Points of interest in this workflow:

  1. Login to ACR is done with Service Principal’s clientId and clientSecret.

  2. Docker Buildx is set up as separate step.

  3. A single action docker/build-push-action@v6 is used to build and push the container image to ACR. This is required in order to generate SBOM and SLSA attestations, it all needs to happen in single step.

    We define two container image tags: latest and github.sha. By using git commit SHA as image tag, it is explicitly defined which git commit generated this image version.

Run the GitHub Actions workflow

To run the workflow, commit the code locally and push it to GitHub to branch main and make sure the workflow runs as expected.

Download the built image and validate attestations

In order to download the image from the Container Registry we will need a way to authenticate. Just for the sake of this tutorial, we can use the same Service principal we created earlier.

Let’s add required role for it:

az role assignment create --assignee "[ClientId-from-the-JSON-output-earlier]" --scope "$registryId" --role AcrPull

Assuming we have Docker installed and running, we can login to the Azure Container Registry from the terminal by using the previously obtained credentials:

docker login [acr-login-url] -u [clientId]

Enter the sp-clientSecret as password when prompted.

Get the image ID from ACR, and pull the image. Note: since we built the image with architecture linux/amd64 and I am running MBP with Apple Silicon (ARM), I need to explicitly define the image architecture I want to pull:

docker pull --platform linux/amd64 [image-id]

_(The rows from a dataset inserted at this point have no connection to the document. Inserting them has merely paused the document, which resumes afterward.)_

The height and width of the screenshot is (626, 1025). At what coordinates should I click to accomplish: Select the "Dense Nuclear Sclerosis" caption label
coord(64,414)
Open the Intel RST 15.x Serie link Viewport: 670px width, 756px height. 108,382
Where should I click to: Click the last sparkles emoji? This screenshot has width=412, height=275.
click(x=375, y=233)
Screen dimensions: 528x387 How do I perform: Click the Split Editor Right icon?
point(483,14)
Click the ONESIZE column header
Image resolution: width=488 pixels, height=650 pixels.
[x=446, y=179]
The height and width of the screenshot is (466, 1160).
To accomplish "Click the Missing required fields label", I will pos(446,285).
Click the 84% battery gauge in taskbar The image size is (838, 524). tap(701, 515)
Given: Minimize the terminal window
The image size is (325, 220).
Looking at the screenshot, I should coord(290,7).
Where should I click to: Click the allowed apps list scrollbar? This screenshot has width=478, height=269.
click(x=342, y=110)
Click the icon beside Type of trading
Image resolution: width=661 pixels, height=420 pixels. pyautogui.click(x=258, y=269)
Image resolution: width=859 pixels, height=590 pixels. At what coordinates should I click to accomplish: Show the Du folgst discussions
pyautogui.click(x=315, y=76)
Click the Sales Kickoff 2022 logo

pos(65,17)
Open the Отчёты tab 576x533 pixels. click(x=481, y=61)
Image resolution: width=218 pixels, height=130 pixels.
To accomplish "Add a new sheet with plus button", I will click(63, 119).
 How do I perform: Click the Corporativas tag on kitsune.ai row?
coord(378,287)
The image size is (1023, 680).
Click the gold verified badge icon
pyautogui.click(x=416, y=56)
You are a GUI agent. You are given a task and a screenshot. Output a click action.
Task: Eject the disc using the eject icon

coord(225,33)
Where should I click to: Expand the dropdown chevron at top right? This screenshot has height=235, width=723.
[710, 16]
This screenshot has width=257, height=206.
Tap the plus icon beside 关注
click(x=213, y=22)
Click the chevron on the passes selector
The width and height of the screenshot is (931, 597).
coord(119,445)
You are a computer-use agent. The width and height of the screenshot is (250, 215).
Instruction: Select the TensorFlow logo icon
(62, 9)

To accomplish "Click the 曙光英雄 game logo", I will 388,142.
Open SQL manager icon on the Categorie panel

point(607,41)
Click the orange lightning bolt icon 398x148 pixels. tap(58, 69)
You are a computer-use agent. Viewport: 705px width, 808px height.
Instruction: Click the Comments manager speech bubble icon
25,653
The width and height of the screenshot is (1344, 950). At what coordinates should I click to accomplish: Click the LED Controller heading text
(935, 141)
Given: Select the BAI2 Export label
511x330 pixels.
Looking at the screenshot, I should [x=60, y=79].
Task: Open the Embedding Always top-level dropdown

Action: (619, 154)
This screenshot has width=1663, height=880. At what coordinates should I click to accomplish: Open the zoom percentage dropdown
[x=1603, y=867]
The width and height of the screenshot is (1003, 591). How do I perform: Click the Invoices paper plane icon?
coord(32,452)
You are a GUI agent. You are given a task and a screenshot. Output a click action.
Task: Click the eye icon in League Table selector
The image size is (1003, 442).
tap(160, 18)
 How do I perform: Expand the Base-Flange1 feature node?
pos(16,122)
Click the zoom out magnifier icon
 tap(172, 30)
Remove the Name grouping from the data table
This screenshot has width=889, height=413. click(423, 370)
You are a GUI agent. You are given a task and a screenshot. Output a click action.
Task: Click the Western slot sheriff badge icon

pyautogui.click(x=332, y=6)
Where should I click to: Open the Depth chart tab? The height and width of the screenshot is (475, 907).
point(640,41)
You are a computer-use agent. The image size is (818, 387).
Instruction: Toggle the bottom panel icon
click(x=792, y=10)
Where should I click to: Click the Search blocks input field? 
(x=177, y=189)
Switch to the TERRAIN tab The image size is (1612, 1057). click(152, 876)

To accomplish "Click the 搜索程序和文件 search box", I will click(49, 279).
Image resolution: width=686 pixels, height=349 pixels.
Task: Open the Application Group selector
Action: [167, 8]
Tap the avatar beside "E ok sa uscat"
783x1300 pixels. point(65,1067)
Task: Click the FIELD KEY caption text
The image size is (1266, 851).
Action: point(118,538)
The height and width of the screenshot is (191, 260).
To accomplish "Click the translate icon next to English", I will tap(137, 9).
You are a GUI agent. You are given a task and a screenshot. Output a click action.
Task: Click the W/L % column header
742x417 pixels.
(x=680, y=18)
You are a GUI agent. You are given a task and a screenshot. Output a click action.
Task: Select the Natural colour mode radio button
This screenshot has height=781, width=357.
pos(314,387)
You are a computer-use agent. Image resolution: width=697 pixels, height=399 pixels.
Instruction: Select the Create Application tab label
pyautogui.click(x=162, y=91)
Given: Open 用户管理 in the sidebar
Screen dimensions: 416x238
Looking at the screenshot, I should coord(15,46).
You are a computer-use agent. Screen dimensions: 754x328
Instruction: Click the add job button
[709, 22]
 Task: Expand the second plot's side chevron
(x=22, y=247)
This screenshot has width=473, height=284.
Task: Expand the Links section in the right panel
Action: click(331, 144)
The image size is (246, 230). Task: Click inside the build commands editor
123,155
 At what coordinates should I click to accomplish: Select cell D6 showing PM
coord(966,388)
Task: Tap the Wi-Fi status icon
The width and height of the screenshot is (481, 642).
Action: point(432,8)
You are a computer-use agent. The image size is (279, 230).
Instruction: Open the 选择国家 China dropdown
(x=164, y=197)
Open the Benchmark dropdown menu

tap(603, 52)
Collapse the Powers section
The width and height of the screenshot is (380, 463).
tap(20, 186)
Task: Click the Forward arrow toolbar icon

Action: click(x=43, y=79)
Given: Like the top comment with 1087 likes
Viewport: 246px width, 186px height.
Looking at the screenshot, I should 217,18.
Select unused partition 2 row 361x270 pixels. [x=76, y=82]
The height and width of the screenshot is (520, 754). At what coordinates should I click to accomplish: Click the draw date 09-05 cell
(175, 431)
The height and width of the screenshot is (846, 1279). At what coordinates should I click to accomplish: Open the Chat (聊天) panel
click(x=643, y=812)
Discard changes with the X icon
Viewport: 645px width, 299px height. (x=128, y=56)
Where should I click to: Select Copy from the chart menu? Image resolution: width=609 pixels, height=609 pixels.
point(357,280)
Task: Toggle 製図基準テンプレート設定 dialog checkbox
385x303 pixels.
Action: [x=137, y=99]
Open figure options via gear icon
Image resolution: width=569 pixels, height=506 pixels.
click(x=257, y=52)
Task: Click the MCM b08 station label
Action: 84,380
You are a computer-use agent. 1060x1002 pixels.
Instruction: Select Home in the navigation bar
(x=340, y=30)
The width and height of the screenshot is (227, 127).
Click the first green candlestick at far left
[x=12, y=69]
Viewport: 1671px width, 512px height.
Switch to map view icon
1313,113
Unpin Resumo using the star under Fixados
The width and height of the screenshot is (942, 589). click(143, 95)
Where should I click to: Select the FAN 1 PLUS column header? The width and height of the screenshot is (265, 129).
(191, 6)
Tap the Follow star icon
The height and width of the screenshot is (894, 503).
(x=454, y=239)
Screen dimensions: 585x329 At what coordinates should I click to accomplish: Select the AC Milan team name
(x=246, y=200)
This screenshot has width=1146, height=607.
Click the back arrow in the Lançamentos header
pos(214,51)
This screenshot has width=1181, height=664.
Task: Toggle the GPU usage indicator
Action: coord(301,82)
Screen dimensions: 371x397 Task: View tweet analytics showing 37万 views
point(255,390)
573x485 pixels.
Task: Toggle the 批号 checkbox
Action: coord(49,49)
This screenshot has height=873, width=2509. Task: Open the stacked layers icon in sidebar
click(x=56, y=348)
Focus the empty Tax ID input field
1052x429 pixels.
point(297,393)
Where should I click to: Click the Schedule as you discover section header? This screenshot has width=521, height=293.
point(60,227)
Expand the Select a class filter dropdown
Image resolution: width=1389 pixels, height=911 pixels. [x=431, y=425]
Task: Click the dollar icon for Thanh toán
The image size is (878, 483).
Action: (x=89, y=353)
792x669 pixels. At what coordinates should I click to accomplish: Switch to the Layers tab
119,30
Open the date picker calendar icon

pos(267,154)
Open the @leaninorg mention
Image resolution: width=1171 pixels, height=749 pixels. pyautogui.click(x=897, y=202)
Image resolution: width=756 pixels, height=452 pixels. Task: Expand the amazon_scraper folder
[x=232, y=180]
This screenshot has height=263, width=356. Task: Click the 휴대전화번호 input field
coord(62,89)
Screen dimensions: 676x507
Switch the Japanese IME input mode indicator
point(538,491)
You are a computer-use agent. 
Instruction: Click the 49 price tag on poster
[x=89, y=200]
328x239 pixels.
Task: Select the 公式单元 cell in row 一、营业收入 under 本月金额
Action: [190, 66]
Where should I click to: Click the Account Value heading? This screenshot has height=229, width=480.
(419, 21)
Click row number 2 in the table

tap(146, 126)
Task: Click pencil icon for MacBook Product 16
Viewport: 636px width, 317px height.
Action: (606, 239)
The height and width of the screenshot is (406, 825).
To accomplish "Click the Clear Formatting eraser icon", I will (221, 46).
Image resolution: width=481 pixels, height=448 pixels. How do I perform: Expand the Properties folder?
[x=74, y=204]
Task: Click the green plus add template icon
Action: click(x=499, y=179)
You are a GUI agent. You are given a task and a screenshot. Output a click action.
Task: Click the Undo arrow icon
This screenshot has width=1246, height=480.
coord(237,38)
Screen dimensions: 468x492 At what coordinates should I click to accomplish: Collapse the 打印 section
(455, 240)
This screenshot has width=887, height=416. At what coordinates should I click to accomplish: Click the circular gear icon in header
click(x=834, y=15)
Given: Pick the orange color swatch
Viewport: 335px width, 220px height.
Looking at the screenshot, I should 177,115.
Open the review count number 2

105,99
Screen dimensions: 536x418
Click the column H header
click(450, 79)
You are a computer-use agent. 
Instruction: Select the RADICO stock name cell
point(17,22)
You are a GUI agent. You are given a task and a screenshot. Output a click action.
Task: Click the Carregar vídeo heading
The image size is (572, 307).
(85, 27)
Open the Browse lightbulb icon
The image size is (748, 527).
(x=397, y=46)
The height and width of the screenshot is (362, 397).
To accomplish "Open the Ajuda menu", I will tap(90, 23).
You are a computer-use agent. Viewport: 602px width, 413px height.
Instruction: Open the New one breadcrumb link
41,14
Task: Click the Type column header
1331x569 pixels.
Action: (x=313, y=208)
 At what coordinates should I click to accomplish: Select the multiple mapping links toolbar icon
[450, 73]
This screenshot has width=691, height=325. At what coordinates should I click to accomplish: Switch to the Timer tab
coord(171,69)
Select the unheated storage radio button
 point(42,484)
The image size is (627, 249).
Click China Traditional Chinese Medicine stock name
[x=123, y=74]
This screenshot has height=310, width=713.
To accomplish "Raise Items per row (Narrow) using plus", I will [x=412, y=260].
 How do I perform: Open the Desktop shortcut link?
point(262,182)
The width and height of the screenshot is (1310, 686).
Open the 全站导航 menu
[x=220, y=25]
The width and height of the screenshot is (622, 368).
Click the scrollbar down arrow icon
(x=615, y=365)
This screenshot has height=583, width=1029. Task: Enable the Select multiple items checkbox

Next, let’s examine the SBOM attestation:

docker buildx imagetools inspect [image-id] --format "{{json .SBOM}}"

And same with SLSA Provenance:

docker buildx imagetools inspect [image-id] --format "{{json .Provenance}}"

This information can now be used in what ever auditing tool we are using to make sure the container image complies with our requirements.

After we have done our validation, we can logout from the ACR instance with:

docker logout <acr-login-url>

Conclusion

As we can see, adding SBOM and SLSA attestations is not that difficult or complicated, it just is something that should be taken care of in our build pipelines so that the compliance against requirements can be verified later.